DYFE
- Tacloban; Philippines;
- Broadcast area: Northern Leyte, southern Samar
- Frequency: 97.5 MHz
- Branding: 97.5 DYFE

Programming
- Languages: Waray, Filipino, English, Hokkien (Chinese programs)
- Format: Christian Radio

Ownership
- Owner: Far East Broadcasting Company

History
- First air date: March 1, 1995 (as Campus Radio) May 22, 2018 (as DYFE)
- Former call signs: DYOU (1995–2010)
- Call sign meaning: Far East

Technical information
- Licensing authority: NTC
- Power: 1,000 watts
- ERP: 5,000 watts

Links
- Website: http://dyfe.febc.ph/

= DYFE =

Radio station in Tacloban, Philippines

DYFE (97.5 FM) is a non-commercial radio station owned and operated by the Far East Broadcasting Company.

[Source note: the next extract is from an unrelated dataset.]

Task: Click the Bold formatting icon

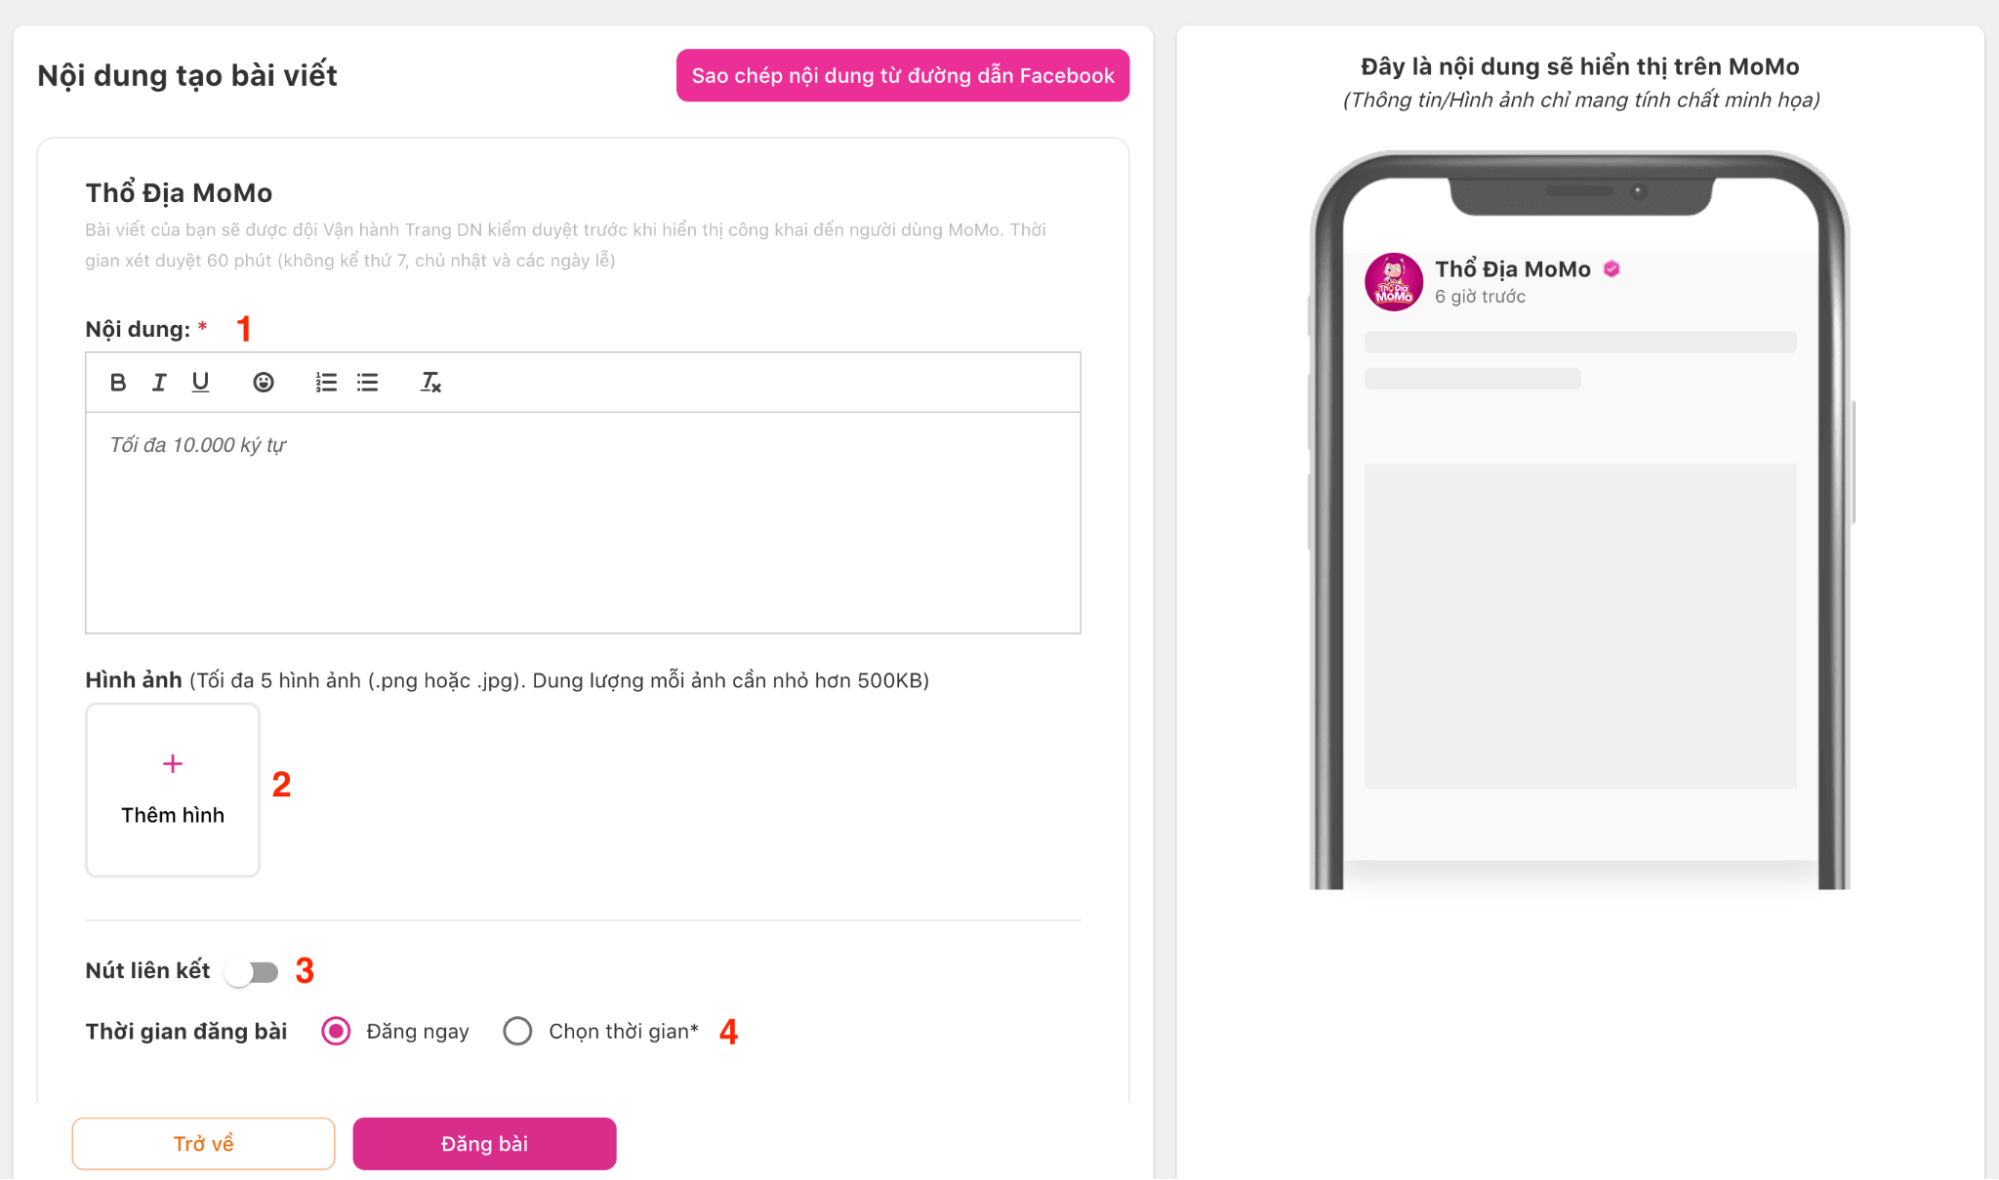Action: (x=118, y=381)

Its studio and transmitter are located at Unit 4A, 4th floor, Catjoy Building, P. Burgos St., Tacloban.

The frequency was formerly owned by Radio GMA under the brand Campus Radio. On March 31, 2010, it closed down due to lack of advertisers' support and financial problems. A few years later, it was used by FEBC for emergency broadcasts. On May 22, 2018, it was inaugurated as DYFE.